石狩のワシ派、タカ派

札幌と石狩川流域の猛禽類の狩りと子育てを動画で記録します。

小さな集落の自治権

私は夕張で生まれました。松浦武四郎に「夕張日誌」という紀行文があり、夕張は由緒ある地名です。また生まれ故郷である夕張に愛着がないわけでもありません。しかし、どうして夕張市が消滅しないのだろう、という素朴な疑問を、実は、もっています。

35年前、ワシントンDCの郊外にある大きな研究所に留学したときの経験です。研究所のあるベセスダは、新約聖書に、イエス安息日の禁を破って、病人を治療した泉のある所として出てくる由緒ある地名です。私は、研究室の親切なテクニシャンに、ベセスダは市ですか町ですか、というような素朴な質問をしたんだろうと思います。

彼の説明では、ベセスダは市でも町でもなく、モンゴメリー郡に属しているだけだ、といいます。市議会がないばかりでなく市役所もなく、当然のことですが市長もいません。
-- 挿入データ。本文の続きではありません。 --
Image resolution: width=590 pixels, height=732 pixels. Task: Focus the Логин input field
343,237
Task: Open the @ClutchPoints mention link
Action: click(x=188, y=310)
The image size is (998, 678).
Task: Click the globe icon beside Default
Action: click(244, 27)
自治権がない分、税金は安いはずだ、というのです。

念のためウィキペディアを調べると、英語版を直訳したようなことが書かれています。夕張市と違って、モンゴメリー郡は全米でも1,2を争う豊かな郡だそうです。

「郡住人の多くは未編入領域に住んでおり、その中でも多いのはシルバースプリング、ジャーマンタウン、ベセスダであるが、法人化都市であるロックビル(市)やゲイザースバーグ(市)にも人口が集中している」と。

モンゴメリー郡では、自治権をもつ市民の方が少ないようです。自治権はなくても、メリーランド州の平均より高いサービスを受けているのは間違いありません。組合をもたない優良企業のようなものでしょうか。

夕張市の鈴木市長が、次期、北海道知事の有力候補、という話を聞き、熱い風呂のなかで、小さな集落に、自治権が本当に必要なんだろうか、と改めて考えた次第です。